The German and Dutch Section is one of the very few departments in the United Kingdom that can offer postgraduate supervision in literary and cultural topics across the full historical range from the medieval period to the present day, as well as significant coverage of topics in intellectual, social and political history, and in the history of the German language.
Many members of the section also have comparative and interdisciplinary interests, and combinations of German studies with other disciplines are welcomed. The section has a dynamic research culture, with lecture and seminar series, many invited speakers, and a lively postgraduate research seminar.
The section also has partnerships with the Friedrich Schlegel Graduate School (Freie Universität, Berlin) and the German department of the University of Chicago, with joint events and exchanges. And it offers generous funding for postgraduate research travel, conference participation, and the organisation by its postgraduate students of research activities and events.
In British universities, the PhD (Doctorate of Philosophy) is traditionally awarded solely on the basis of a thesis, a substantial piece of writing which reports original research into a closely defined area of enquiry. The completion of the PhD thesis is generally expected to take three to four years, and most funding is based on this assumption. It’s also possible to take a part-time route through research degrees, and the expected timeframe would be five years.

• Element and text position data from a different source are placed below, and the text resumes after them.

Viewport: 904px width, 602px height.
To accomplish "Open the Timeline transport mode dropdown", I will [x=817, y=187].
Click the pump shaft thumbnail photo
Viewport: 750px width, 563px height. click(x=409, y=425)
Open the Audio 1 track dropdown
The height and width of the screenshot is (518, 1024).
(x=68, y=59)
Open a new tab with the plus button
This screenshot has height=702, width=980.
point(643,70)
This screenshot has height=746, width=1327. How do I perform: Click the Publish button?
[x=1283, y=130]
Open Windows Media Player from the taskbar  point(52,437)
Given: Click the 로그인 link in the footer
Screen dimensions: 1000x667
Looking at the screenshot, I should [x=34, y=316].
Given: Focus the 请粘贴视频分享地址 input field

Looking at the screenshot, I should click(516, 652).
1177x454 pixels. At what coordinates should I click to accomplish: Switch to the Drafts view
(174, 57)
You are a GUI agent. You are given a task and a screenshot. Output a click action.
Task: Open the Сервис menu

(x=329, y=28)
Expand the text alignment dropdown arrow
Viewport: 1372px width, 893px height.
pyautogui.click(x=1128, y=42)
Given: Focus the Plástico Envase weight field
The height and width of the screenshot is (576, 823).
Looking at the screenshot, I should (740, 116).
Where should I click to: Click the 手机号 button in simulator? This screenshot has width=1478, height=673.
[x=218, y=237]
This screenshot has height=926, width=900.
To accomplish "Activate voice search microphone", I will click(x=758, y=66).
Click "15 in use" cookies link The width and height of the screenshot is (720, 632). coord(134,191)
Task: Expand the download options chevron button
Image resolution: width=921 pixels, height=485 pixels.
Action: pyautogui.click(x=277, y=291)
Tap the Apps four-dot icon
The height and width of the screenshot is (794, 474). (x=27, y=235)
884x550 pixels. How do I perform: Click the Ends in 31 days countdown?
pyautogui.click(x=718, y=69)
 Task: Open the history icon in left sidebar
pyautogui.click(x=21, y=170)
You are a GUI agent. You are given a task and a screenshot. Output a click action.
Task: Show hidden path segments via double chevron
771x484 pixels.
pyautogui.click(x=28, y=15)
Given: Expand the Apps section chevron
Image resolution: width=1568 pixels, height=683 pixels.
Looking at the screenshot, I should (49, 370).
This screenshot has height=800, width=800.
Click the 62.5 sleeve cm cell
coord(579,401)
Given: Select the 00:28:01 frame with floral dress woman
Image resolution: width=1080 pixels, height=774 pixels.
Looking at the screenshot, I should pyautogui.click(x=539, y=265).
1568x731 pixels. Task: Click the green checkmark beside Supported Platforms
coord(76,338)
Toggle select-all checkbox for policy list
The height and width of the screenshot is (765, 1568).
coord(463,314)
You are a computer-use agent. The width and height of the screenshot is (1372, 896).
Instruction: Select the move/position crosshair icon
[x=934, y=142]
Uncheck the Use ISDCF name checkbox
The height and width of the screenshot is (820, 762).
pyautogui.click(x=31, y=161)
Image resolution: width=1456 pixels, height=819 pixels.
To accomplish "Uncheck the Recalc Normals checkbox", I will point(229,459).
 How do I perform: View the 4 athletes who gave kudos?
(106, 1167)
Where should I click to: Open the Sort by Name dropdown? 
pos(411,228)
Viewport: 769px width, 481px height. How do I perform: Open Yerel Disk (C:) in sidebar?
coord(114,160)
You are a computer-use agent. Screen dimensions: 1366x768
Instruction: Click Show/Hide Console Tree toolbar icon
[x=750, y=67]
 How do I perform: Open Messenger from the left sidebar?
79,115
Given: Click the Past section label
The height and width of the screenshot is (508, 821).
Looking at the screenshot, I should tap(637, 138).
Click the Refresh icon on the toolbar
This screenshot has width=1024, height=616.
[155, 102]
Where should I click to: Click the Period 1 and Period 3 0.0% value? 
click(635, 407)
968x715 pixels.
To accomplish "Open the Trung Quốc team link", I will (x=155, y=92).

During your research, you will have the opportunity to work closely with a supervisor who is a specialist in your research area. In addition to your supervisor, you will normally also be able to draw on the help and support of one other lecturer, who will form part of your supervisory team. You might reasonably expect to see your supervisor fortnightly or at least three times per term.
In addition to providing specialist supervision, the Faculty runs a programme of professional training for the benefit of all research students. The programme includes seminars and workshops on library resources, giving conference papers, publishing, applications and interviews, teaching skills, specialist linguistics training, and film-making. The School of Arts and Humanities runs a central programme covering a range of topics from PhD skills training, to language training and writing and editing skills. If you wish, you are likely to be given the opportunity of gaining experience in small group teaching from Colleges. There may also be opportunities to gain some experience in language teaching and lecturing in the Faculty.
For those applying to continue from the MPhil to PhD, the minimum academic standard is an overall distinction on the MPhil.